- **Exercise directions**: Could you copy out all the lines in the material below where the word "picker" occurs?

- **Given records**:

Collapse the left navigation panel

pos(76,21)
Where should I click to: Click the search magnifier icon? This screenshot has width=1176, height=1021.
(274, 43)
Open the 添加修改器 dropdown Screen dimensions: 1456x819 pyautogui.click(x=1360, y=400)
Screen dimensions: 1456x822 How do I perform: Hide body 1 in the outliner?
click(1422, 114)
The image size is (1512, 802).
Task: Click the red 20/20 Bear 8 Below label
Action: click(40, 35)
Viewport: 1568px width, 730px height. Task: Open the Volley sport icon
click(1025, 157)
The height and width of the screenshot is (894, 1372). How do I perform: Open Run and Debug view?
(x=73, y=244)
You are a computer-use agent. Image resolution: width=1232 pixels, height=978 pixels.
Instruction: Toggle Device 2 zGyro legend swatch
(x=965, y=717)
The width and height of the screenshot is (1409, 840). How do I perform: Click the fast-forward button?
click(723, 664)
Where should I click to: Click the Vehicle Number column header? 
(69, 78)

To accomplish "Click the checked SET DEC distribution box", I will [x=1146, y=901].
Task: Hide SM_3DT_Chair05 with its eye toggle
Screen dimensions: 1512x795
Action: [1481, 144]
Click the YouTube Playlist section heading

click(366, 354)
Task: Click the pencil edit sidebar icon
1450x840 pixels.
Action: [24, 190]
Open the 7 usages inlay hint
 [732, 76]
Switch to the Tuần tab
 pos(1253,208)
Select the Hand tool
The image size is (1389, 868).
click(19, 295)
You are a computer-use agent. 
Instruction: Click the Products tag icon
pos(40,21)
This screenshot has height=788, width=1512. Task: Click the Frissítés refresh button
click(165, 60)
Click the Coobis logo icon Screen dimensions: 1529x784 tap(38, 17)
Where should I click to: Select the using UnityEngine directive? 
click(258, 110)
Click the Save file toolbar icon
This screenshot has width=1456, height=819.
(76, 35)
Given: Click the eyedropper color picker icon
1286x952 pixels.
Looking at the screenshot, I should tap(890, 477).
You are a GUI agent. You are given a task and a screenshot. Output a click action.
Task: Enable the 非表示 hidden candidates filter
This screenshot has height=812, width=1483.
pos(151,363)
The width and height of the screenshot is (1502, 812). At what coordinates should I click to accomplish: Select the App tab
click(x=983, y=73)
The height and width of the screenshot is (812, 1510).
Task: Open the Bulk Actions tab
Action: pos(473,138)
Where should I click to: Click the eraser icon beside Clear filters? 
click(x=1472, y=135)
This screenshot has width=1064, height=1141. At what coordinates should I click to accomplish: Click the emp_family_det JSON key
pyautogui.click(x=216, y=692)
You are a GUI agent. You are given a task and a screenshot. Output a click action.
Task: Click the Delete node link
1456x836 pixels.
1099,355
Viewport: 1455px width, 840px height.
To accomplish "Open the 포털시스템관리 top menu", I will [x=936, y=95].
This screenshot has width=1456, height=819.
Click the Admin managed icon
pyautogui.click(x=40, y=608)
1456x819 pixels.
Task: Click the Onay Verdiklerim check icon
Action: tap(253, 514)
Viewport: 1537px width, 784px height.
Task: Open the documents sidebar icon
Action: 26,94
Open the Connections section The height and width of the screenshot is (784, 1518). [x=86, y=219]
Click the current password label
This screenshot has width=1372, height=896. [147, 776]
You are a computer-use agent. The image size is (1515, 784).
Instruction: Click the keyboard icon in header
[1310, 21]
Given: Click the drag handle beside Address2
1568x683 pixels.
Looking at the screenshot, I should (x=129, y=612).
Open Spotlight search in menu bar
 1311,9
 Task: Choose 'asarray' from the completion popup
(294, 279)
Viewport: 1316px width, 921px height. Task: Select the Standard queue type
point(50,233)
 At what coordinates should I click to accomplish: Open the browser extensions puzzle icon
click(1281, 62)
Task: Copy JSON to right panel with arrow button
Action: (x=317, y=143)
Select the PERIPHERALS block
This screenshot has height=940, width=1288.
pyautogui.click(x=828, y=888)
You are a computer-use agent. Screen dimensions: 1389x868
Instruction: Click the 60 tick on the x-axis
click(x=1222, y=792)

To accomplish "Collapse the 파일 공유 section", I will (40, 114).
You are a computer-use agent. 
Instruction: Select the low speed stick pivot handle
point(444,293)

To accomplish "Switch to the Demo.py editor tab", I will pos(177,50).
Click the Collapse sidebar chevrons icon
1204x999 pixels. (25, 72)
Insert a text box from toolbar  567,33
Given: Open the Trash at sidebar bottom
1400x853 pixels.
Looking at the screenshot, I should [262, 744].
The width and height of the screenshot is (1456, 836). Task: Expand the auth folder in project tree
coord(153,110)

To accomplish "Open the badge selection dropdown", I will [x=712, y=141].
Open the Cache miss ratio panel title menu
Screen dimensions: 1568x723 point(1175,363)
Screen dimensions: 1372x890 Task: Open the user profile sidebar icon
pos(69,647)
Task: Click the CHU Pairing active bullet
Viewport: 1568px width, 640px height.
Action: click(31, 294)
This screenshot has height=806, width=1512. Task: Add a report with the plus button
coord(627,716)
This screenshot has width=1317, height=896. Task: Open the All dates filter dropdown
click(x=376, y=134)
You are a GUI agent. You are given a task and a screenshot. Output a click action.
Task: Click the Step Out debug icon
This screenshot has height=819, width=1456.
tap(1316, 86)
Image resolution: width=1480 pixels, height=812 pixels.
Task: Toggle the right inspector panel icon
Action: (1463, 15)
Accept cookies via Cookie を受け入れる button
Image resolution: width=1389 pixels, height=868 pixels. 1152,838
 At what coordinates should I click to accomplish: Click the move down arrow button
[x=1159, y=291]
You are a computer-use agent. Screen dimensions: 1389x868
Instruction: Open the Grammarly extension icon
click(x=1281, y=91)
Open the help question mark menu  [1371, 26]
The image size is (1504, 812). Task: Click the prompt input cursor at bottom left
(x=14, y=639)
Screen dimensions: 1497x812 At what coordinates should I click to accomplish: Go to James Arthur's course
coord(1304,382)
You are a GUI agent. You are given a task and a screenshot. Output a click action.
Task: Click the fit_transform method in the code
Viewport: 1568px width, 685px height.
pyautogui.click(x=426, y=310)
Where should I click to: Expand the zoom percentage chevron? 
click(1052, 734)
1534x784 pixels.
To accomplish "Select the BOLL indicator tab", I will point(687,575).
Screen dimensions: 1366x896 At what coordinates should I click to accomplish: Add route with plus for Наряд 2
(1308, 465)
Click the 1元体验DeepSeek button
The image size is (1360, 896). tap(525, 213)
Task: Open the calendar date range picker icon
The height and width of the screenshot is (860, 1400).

- **Written response**:
Given: Click the eyedropper color picker icon
Task: Open the calendar date range picker icon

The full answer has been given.